Encuentran 13 cuerpos en Guerrero

noviembre 18, 2014 8:52 am

El miedo se respira y silencia a Nejapa, un pintoresco pueblito mexicano en la montaña del estado de Guerrero, sembrado de fosas clandestinas. En una, entre maizales y frijolares, la gente halló horrorizada el cadáver del cura del pueblo, un misionero ugandés enamorado de México.

El sol comienza a caer en esta comunidad de campesinos humildes y la misa de sábado en la tarde está por iniciar. Todo parece en calma, pero los lugareños están conmocionados. Acaban de enterarse de que el sacerdote John Ssenyondo estaba entre los 13 cuerpos encontrados el 29 de octubre en la sierra, en Ocotitlán.

“Era un sacerdote que valía oro. Nos arrebataron un ser valioso. Conquistó a todo el pueblo. Unos poquitos no lo querían porque señalaba sus errores. Por eso se lo levantaron (llevaron) y lo bajaron (mataron)”, dice Lorenza Zeferino, de 70 años, en la puerta del templo de fachada amarilla, encendida por el atardecer.

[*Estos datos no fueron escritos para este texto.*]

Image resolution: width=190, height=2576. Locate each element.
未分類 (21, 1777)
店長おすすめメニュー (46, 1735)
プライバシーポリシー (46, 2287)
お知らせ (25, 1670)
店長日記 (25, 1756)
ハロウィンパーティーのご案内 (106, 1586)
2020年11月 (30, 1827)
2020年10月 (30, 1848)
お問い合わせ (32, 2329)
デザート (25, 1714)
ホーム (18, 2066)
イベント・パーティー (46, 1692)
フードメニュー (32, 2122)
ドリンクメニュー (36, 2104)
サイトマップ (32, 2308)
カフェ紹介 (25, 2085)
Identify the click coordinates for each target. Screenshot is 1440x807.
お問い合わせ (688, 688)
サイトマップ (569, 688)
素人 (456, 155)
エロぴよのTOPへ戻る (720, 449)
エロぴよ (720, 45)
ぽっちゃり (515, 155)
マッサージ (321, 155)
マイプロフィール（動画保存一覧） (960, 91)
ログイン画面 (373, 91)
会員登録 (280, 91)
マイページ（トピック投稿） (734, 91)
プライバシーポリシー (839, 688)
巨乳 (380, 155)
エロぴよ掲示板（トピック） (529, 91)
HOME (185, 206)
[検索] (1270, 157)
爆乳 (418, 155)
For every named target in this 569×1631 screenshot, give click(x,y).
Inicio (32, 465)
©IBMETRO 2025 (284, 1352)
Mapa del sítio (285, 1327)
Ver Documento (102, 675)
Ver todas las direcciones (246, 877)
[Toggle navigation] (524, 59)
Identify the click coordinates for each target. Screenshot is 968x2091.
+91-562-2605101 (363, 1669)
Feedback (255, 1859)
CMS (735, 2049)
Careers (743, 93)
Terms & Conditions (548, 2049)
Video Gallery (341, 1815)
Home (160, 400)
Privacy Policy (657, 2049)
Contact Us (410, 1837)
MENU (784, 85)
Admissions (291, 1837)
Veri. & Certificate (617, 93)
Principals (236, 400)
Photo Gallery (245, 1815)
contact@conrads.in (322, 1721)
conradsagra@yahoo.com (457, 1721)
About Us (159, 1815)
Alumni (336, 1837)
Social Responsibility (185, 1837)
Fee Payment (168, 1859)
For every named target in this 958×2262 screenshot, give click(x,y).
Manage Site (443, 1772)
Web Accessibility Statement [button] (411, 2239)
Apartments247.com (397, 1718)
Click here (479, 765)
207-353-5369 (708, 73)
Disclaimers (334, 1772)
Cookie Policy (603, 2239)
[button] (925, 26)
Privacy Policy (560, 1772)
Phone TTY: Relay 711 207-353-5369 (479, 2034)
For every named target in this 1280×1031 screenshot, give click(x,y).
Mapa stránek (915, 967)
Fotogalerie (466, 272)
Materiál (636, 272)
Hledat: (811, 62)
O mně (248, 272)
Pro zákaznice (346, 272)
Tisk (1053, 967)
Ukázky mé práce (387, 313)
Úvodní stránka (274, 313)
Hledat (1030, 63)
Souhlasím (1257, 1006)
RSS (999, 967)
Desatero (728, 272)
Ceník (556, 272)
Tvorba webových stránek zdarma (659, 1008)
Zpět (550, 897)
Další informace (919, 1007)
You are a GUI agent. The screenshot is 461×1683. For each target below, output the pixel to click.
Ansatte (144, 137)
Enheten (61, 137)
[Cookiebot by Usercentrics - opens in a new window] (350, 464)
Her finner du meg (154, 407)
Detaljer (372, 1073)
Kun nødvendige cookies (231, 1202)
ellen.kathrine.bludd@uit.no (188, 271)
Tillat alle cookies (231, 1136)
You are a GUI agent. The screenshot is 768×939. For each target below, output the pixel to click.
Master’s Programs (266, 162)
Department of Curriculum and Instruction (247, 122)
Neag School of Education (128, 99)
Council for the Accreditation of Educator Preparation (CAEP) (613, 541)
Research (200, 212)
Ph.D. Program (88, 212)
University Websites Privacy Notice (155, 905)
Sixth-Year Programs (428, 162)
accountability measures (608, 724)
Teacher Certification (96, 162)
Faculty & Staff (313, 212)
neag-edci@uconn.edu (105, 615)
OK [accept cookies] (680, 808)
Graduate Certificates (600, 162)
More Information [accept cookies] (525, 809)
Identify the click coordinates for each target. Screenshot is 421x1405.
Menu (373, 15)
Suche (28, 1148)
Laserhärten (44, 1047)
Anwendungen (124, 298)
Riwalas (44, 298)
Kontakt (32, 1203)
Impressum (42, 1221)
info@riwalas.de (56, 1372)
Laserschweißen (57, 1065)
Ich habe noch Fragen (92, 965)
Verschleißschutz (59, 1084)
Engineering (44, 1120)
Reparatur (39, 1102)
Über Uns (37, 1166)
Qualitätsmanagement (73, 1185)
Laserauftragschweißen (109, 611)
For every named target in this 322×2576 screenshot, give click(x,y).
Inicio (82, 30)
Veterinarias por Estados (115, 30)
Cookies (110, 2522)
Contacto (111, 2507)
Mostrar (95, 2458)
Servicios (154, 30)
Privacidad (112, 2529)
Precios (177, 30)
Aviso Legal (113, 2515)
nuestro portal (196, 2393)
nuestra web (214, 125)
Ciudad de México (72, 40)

La fosa fue descubierta a 200 km de Iguala (Guerrero, sur), donde el 26 de septiembre desaparecieron 43 estudiantes tras un ataque de policías corruptos y de narcos. Aunque la de Ocotitlán no es una de las fosas halladas con 39 cuerpos en la búsqueda de los jóvenes, ha aumentado la conmoción y el temor en la población.

“Esto se salió del control. Estamos dolidos, consternados. Lo del padre y los estudiantes es sumamente grave”, afirmó a AFP Víctor Aguilar, vicario de la diócesis de Chilpanchingo-Chilapa, a la que pertenece este pueblo de unos 3.000 habitantes.